Two norms $\| \cdot \|_1$ and $\| \cdot \|_2$ on a linear vector space $X$ are equivalent if and only if every set that is bounded in one of the norms is bounded in the other norm.

(Note that going from equivalent to bounded is straightforward, so I don't need help with that.)
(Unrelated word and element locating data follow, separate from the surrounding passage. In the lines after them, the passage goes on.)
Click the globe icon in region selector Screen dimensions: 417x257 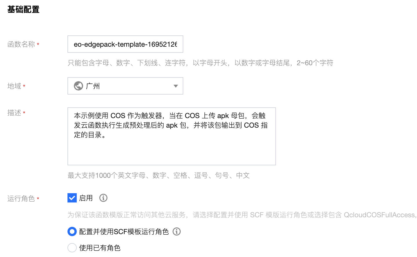coord(78,86)
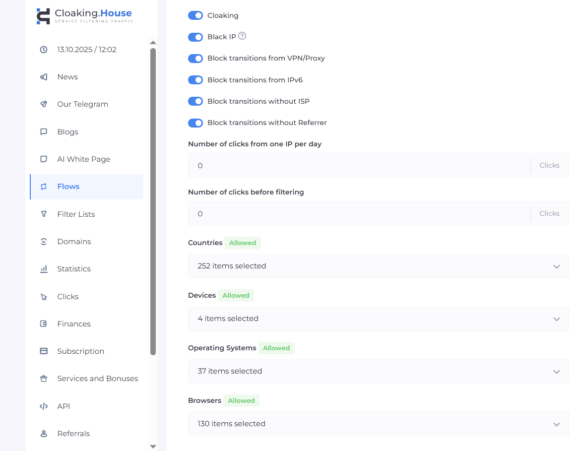
Task: Open the Domains menu item
Action: coord(74,242)
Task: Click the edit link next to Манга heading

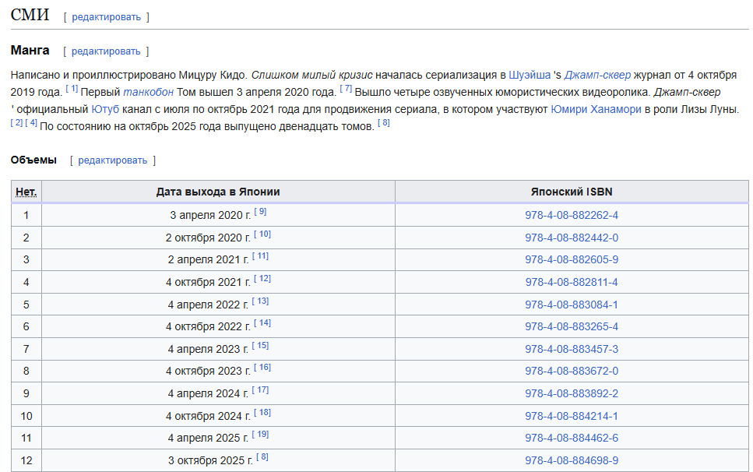Action: point(106,51)
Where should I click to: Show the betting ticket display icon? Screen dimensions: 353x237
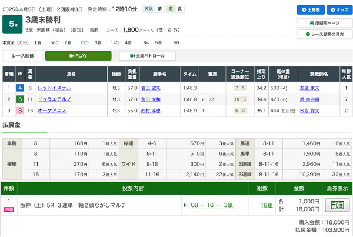(x=338, y=205)
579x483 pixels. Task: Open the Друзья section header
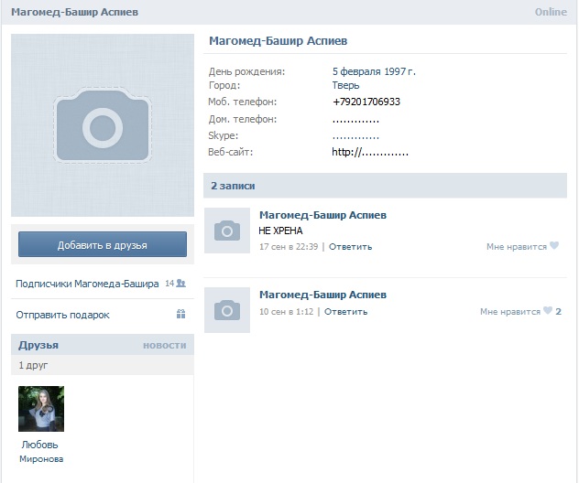click(x=38, y=345)
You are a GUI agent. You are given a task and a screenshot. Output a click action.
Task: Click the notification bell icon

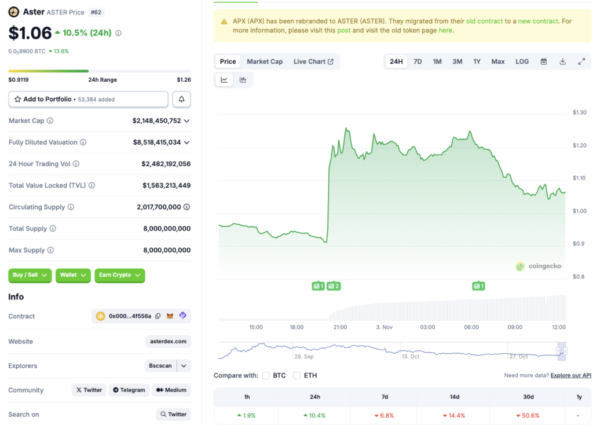click(181, 99)
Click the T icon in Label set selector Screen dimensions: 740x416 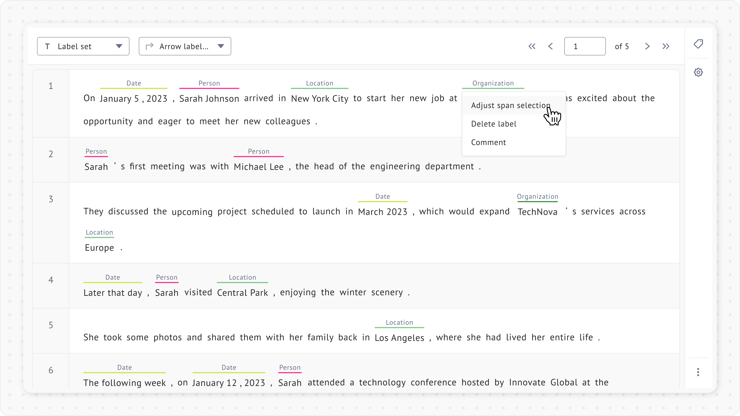(48, 46)
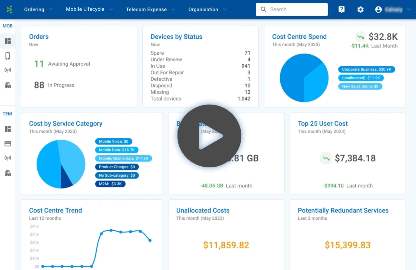The width and height of the screenshot is (416, 270).
Task: Click the wireless connections icon under MOB
Action: pyautogui.click(x=8, y=70)
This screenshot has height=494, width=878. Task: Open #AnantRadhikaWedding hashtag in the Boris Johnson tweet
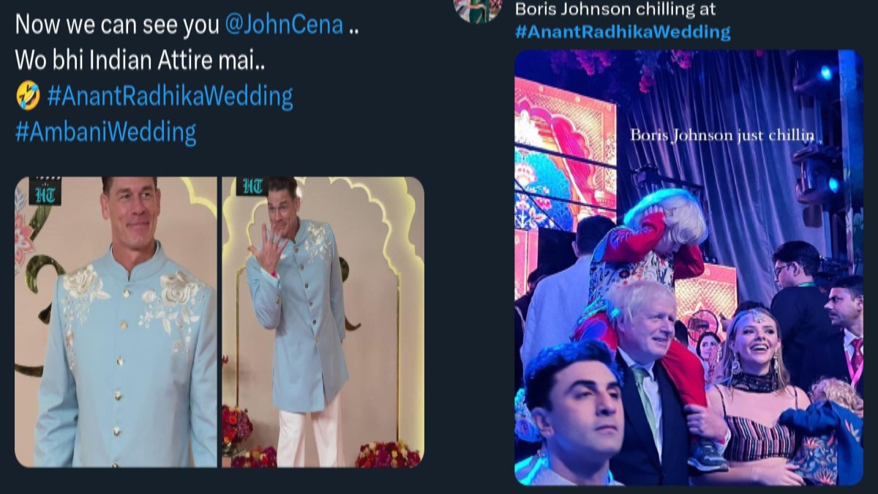[x=622, y=31]
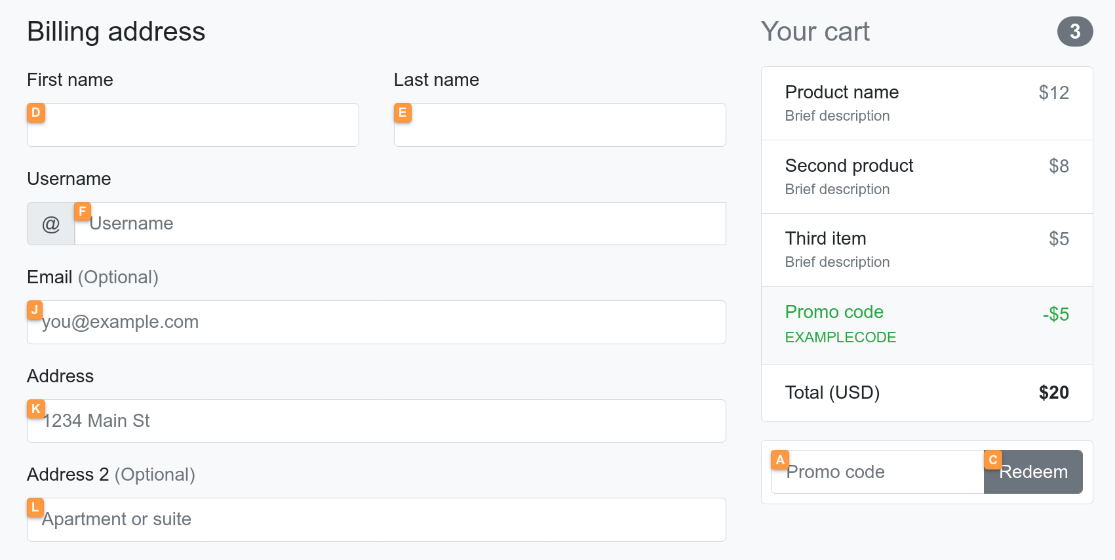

As per my book, two norms are equivalent if there exists $\alpha,\beta > 0$ such that
$$
\alpha \| x \|_1 \leq \| x \|_2 \leq \beta \| x \|_1 \hspace{1cm} \forall x \in X
$$
Attempt at solution
Proof by contradiction, i.e. for all $\alpha,\beta > 0$, we have the following inequalites
$$
\| x_0 \|_2 < \alpha\| x_0 \|_1
$$
or
$$
\beta\| x_0 \|_1 < \| x_0 \|_2
$$
for some $x_0$.
I want to use the boundedness assumption here, like, the LHS is bounded by the RHS, thus the RHS is bounded too. But the problem is that this assertion is for $x_0$ specifically, not the entire domain $X$.
Any ideas?
 A: Suppose bounded sets for the two norms are the same. Let $A=\{x: \|x\|_1 \leq 1\}$. This is bounded in the first norm. So it must be bounded in then second norm. Hence ther exists $\beta \in (0,\infty)$ such that $\|x\|_2 \leq \beta$ whenever $\|x\|_1 \leq 1$. Now take any non-zero vector $y$. Let $x=\frac y {\|y\|_1}$. Then $\|x\| \leq 1$ so $\|x\|_2 \leq \beta$. This gives $\|y\|_2 \leq \beta \|y|\|_1$. A similar argument gives $\|y\|_1 \leq c \|y|\|_2$ for some $c>0$ and this can be writen as $\alpha \|y\|_1 \leq \beta \|y|\|_2$ where $\alpha =\frac 1  c$. Hence the norms are equivalent.
Conversely if the norms are equivalent it is evident that boundedness of one the norms for a set of vectors implies boundedness of the set for the other norm.
A: Consider the unit ball in the $\|\cdot\|_1$ norm. It is bounded in the $\|\cdot\|_2$ norm, which means that for any $x$ with $\|x\|_1\le 1$ you have $\|x\|_2\le \beta$ for some $\beta>0$. But since both norms are homogeneous, the same is true for any $x$ in your space. In the same way you prove that for any $x$ with $\|x\|_2\le 1$ you have $\|x\|_1\le \gamma$ for some $\gamma>0$.